#### EXERCISE AIM
Restate the full set of records exactly, word for word.

#### DATA LISTING
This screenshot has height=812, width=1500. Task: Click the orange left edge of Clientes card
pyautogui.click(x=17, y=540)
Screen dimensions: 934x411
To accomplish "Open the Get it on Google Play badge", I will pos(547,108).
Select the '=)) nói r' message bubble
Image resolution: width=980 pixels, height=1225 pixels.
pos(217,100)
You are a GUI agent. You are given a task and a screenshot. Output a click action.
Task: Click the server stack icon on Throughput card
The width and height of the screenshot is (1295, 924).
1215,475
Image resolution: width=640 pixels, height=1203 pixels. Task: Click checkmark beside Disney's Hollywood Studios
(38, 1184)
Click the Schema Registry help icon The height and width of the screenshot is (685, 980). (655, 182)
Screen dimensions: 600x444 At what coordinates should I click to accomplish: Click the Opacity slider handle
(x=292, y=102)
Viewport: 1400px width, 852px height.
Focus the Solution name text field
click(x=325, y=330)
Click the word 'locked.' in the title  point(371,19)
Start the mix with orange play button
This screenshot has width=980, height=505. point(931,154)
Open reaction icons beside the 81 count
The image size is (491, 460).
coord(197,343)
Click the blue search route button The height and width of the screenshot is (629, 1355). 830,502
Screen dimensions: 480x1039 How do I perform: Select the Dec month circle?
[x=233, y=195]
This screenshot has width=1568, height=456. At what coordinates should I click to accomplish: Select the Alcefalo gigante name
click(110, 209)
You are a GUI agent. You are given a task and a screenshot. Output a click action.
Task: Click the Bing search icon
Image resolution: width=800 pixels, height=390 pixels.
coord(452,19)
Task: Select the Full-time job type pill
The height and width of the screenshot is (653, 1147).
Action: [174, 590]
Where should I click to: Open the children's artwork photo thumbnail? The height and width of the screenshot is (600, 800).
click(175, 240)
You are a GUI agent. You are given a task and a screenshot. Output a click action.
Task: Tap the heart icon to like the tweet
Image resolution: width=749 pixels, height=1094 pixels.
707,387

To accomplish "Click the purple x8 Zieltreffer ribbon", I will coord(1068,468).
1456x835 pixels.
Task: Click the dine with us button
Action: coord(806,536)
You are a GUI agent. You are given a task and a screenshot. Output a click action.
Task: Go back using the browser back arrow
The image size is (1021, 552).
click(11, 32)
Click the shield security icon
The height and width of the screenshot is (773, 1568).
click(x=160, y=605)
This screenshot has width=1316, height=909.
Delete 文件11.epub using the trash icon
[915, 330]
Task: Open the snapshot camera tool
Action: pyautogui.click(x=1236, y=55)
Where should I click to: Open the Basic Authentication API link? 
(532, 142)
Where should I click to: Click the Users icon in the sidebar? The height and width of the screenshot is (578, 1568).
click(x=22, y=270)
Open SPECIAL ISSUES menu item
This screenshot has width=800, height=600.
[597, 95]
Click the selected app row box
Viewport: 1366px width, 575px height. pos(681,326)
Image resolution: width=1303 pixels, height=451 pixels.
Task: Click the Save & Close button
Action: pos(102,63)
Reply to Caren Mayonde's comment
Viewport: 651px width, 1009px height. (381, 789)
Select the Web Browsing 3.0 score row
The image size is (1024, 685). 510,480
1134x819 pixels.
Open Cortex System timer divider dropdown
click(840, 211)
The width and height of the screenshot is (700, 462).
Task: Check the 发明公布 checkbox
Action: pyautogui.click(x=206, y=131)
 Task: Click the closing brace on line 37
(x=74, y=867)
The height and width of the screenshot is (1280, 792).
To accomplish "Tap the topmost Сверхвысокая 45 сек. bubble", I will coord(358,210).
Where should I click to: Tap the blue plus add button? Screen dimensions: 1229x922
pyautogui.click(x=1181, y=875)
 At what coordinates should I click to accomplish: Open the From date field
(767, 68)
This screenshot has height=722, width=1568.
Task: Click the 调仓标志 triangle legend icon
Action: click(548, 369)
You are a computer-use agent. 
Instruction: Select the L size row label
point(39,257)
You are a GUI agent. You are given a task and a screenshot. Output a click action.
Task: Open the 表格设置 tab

#### RESPONSE TO THIS TASK
This screenshot has height=812, width=1500. Task: Click the orange left edge of Clientes card
pyautogui.click(x=17, y=540)
Screen dimensions: 934x411
To accomplish "Open the Get it on Google Play badge", I will pos(547,108).
Select the '=)) nói r' message bubble
Image resolution: width=980 pixels, height=1225 pixels.
pos(217,100)
You are a GUI agent. You are given a task and a screenshot. Output a click action.
Task: Click the server stack icon on Throughput card
The width and height of the screenshot is (1295, 924).
1215,475
Image resolution: width=640 pixels, height=1203 pixels. Task: Click checkmark beside Disney's Hollywood Studios
(38, 1184)
Click the Schema Registry help icon The height and width of the screenshot is (685, 980). (655, 182)
Screen dimensions: 600x444 At what coordinates should I click to accomplish: Click the Opacity slider handle
(x=292, y=102)
Viewport: 1400px width, 852px height.
Focus the Solution name text field
click(x=325, y=330)
Click the word 'locked.' in the title  point(371,19)
Start the mix with orange play button
This screenshot has width=980, height=505. point(931,154)
Open reaction icons beside the 81 count
The image size is (491, 460).
coord(197,343)
Click the blue search route button The height and width of the screenshot is (629, 1355). 830,502
Screen dimensions: 480x1039 How do I perform: Select the Dec month circle?
[x=233, y=195]
This screenshot has width=1568, height=456. At what coordinates should I click to accomplish: Select the Alcefalo gigante name
click(110, 209)
You are a GUI agent. You are given a task and a screenshot. Output a click action.
Task: Click the Bing search icon
Image resolution: width=800 pixels, height=390 pixels.
coord(452,19)
Task: Select the Full-time job type pill
The height and width of the screenshot is (653, 1147).
Action: [174, 590]
Where should I click to: Open the children's artwork photo thumbnail? The height and width of the screenshot is (600, 800).
click(175, 240)
You are a GUI agent. You are given a task and a screenshot. Output a click action.
Task: Tap the heart icon to like the tweet
Image resolution: width=749 pixels, height=1094 pixels.
707,387

To accomplish "Click the purple x8 Zieltreffer ribbon", I will coord(1068,468).
1456x835 pixels.
Task: Click the dine with us button
Action: coord(806,536)
You are a GUI agent. You are given a task and a screenshot. Output a click action.
Task: Go back using the browser back arrow
The image size is (1021, 552).
click(11, 32)
Click the shield security icon
The height and width of the screenshot is (773, 1568).
click(x=160, y=605)
This screenshot has width=1316, height=909.
Delete 文件11.epub using the trash icon
[915, 330]
Task: Open the snapshot camera tool
Action: pyautogui.click(x=1236, y=55)
Where should I click to: Open the Basic Authentication API link? 
(532, 142)
Where should I click to: Click the Users icon in the sidebar? The height and width of the screenshot is (578, 1568).
click(x=22, y=270)
Open SPECIAL ISSUES menu item
This screenshot has width=800, height=600.
[597, 95]
Click the selected app row box
Viewport: 1366px width, 575px height. pos(681,326)
Image resolution: width=1303 pixels, height=451 pixels.
Task: Click the Save & Close button
Action: pos(102,63)
Reply to Caren Mayonde's comment
Viewport: 651px width, 1009px height. (381, 789)
Select the Web Browsing 3.0 score row
The image size is (1024, 685). 510,480
1134x819 pixels.
Open Cortex System timer divider dropdown
click(840, 211)
The width and height of the screenshot is (700, 462).
Task: Check the 发明公布 checkbox
Action: pyautogui.click(x=206, y=131)
 Task: Click the closing brace on line 37
(x=74, y=867)
The height and width of the screenshot is (1280, 792).
To accomplish "Tap the topmost Сверхвысокая 45 сек. bubble", I will coord(358,210).
Where should I click to: Tap the blue plus add button? Screen dimensions: 1229x922
pyautogui.click(x=1181, y=875)
 At what coordinates should I click to accomplish: Open the From date field
(767, 68)
This screenshot has height=722, width=1568.
Task: Click the 调仓标志 triangle legend icon
Action: click(548, 369)
You are a computer-use agent. 
Instruction: Select the L size row label
point(39,257)
You are a GUI agent. You are given a task and a screenshot. Output a click action.
Task: Open the 表格设置 tab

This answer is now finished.